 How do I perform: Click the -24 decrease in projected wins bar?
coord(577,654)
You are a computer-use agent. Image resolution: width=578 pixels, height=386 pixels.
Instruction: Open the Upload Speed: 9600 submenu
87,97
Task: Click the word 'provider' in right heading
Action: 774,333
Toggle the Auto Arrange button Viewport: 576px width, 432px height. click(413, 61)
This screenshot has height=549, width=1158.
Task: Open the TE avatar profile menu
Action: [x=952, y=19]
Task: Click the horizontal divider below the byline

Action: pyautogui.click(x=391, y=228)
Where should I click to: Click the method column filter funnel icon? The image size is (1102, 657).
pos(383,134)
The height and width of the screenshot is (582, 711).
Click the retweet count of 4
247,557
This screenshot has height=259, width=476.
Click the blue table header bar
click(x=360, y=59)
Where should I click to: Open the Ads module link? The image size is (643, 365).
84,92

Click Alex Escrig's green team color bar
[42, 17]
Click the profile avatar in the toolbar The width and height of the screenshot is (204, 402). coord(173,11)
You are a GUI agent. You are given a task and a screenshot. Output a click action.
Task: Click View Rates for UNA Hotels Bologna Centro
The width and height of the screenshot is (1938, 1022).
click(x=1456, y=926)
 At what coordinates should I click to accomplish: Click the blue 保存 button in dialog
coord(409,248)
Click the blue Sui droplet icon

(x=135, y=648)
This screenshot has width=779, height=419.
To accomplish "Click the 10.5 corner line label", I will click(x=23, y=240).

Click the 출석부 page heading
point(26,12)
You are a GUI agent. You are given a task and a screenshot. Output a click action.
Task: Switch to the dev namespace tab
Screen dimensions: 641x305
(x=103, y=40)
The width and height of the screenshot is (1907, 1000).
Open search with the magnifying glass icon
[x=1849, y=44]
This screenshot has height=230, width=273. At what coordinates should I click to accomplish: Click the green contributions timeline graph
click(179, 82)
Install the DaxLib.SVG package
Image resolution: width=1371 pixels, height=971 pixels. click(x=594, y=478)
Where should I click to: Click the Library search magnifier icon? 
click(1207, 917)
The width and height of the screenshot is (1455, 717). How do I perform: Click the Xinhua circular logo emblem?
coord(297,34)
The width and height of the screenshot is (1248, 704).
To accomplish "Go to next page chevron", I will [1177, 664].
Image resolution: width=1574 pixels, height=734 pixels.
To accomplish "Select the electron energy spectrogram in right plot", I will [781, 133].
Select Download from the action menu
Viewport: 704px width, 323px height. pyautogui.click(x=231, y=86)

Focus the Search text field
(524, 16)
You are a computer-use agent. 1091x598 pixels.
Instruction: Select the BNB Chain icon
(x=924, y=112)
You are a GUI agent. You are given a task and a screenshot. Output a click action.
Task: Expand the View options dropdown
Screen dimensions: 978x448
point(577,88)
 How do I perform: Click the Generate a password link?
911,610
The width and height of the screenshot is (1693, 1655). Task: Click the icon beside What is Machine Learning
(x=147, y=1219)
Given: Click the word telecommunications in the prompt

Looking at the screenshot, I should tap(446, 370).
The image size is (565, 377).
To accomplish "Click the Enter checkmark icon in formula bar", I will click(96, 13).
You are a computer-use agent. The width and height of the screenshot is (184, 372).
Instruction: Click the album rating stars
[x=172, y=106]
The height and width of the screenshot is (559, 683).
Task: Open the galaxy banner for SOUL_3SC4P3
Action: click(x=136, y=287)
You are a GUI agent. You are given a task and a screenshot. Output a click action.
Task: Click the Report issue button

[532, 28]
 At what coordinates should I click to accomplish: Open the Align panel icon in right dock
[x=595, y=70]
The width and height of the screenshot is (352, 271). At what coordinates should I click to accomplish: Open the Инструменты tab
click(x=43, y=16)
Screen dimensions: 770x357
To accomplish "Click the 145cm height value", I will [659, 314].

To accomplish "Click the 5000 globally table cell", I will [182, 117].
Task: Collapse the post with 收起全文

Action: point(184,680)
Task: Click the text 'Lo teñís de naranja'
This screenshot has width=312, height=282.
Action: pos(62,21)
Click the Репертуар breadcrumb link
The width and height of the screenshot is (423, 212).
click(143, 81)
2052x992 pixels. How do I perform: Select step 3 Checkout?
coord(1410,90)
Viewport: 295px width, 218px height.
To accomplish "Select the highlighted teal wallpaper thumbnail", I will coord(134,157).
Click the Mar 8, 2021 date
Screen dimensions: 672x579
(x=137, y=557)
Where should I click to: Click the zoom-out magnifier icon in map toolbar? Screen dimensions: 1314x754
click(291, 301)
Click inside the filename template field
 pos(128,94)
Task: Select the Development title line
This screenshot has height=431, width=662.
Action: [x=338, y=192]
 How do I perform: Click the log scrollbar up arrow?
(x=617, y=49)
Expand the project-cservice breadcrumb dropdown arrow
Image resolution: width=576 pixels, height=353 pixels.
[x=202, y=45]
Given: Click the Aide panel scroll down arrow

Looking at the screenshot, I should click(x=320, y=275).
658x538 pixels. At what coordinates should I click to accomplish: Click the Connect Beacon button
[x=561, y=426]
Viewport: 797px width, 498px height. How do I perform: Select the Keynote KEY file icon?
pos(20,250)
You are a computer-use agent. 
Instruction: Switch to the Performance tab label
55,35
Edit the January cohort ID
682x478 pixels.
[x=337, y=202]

———

**WORK REQUIRED**: Reproduce all of the entries above, substituting "loupe" for "magnifying glass" and leaving everything else unchanged.

**WRITTEN ANSWER**:
 How do I perform: Click the -24 decrease in projected wins bar?
coord(577,654)
You are a computer-use agent. Image resolution: width=578 pixels, height=386 pixels.
Instruction: Open the Upload Speed: 9600 submenu
87,97
Task: Click the word 'provider' in right heading
Action: 774,333
Toggle the Auto Arrange button Viewport: 576px width, 432px height. click(413, 61)
This screenshot has height=549, width=1158.
Task: Open the TE avatar profile menu
Action: [x=952, y=19]
Task: Click the horizontal divider below the byline

Action: pyautogui.click(x=391, y=228)
Where should I click to: Click the method column filter funnel icon? The image size is (1102, 657).
pos(383,134)
The height and width of the screenshot is (582, 711).
Click the retweet count of 4
247,557
This screenshot has height=259, width=476.
Click the blue table header bar
click(x=360, y=59)
Where should I click to: Open the Ads module link? The image size is (643, 365).
84,92

Click Alex Escrig's green team color bar
[42, 17]
Click the profile avatar in the toolbar The width and height of the screenshot is (204, 402). coord(173,11)
You are a GUI agent. You are given a task and a screenshot. Output a click action.
Task: Click View Rates for UNA Hotels Bologna Centro
The width and height of the screenshot is (1938, 1022).
click(x=1456, y=926)
 At what coordinates should I click to accomplish: Click the blue 保存 button in dialog
coord(409,248)
Click the blue Sui droplet icon

(x=135, y=648)
This screenshot has width=779, height=419.
To accomplish "Click the 10.5 corner line label", I will click(x=23, y=240).

Click the 출석부 page heading
point(26,12)
You are a GUI agent. You are given a task and a screenshot. Output a click action.
Task: Switch to the dev namespace tab
Screen dimensions: 641x305
(x=103, y=40)
The width and height of the screenshot is (1907, 1000).
Open search with the loupe icon
[x=1849, y=44]
This screenshot has height=230, width=273. At what coordinates should I click to accomplish: Click the green contributions timeline graph
click(179, 82)
Install the DaxLib.SVG package
Image resolution: width=1371 pixels, height=971 pixels. click(x=594, y=478)
Where should I click to: Click the Library search magnifier icon? 
click(1207, 917)
The width and height of the screenshot is (1455, 717). How do I perform: Click the Xinhua circular logo emblem?
coord(297,34)
The width and height of the screenshot is (1248, 704).
To accomplish "Go to next page chevron", I will [1177, 664].
Image resolution: width=1574 pixels, height=734 pixels.
To accomplish "Select the electron energy spectrogram in right plot", I will [781, 133].
Select Download from the action menu
Viewport: 704px width, 323px height. pyautogui.click(x=231, y=86)

Focus the Search text field
(524, 16)
You are a computer-use agent. 1091x598 pixels.
Instruction: Select the BNB Chain icon
(x=924, y=112)
You are a GUI agent. You are given a task and a screenshot. Output a click action.
Task: Expand the View options dropdown
Screen dimensions: 978x448
point(577,88)
 How do I perform: Click the Generate a password link?
911,610
The width and height of the screenshot is (1693, 1655). Task: Click the icon beside What is Machine Learning
(x=147, y=1219)
Given: Click the word telecommunications in the prompt

Looking at the screenshot, I should tap(446, 370).
The image size is (565, 377).
To accomplish "Click the Enter checkmark icon in formula bar", I will click(96, 13).
You are a computer-use agent. The width and height of the screenshot is (184, 372).
Instruction: Click the album rating stars
[x=172, y=106]
The height and width of the screenshot is (559, 683).
Task: Open the galaxy banner for SOUL_3SC4P3
Action: click(x=136, y=287)
You are a GUI agent. You are given a task and a screenshot. Output a click action.
Task: Click the Report issue button

[532, 28]
 At what coordinates should I click to accomplish: Open the Align panel icon in right dock
[x=595, y=70]
The width and height of the screenshot is (352, 271). At what coordinates should I click to accomplish: Open the Инструменты tab
click(x=43, y=16)
Screen dimensions: 770x357
To accomplish "Click the 145cm height value", I will [659, 314].

To accomplish "Click the 5000 globally table cell", I will [182, 117].
Task: Collapse the post with 收起全文

Action: point(184,680)
Task: Click the text 'Lo teñís de naranja'
This screenshot has width=312, height=282.
Action: pos(62,21)
Click the Репертуар breadcrumb link
The width and height of the screenshot is (423, 212).
click(143, 81)
2052x992 pixels. How do I perform: Select step 3 Checkout?
coord(1410,90)
Viewport: 295px width, 218px height.
To accomplish "Select the highlighted teal wallpaper thumbnail", I will coord(134,157).
Click the Mar 8, 2021 date
Screen dimensions: 672x579
(x=137, y=557)
Where should I click to: Click the zoom-out magnifier icon in map toolbar? Screen dimensions: 1314x754
click(291, 301)
Click inside the filename template field
 pos(128,94)
Task: Select the Development title line
This screenshot has height=431, width=662.
Action: [x=338, y=192]
 How do I perform: Click the log scrollbar up arrow?
(x=617, y=49)
Expand the project-cservice breadcrumb dropdown arrow
Image resolution: width=576 pixels, height=353 pixels.
[x=202, y=45]
Given: Click the Aide panel scroll down arrow

Looking at the screenshot, I should click(x=320, y=275).
658x538 pixels. At what coordinates should I click to accomplish: Click the Connect Beacon button
[x=561, y=426]
Viewport: 797px width, 498px height. How do I perform: Select the Keynote KEY file icon?
pos(20,250)
You are a computer-use agent. 
Instruction: Switch to the Performance tab label
55,35
Edit the January cohort ID
682x478 pixels.
[x=337, y=202]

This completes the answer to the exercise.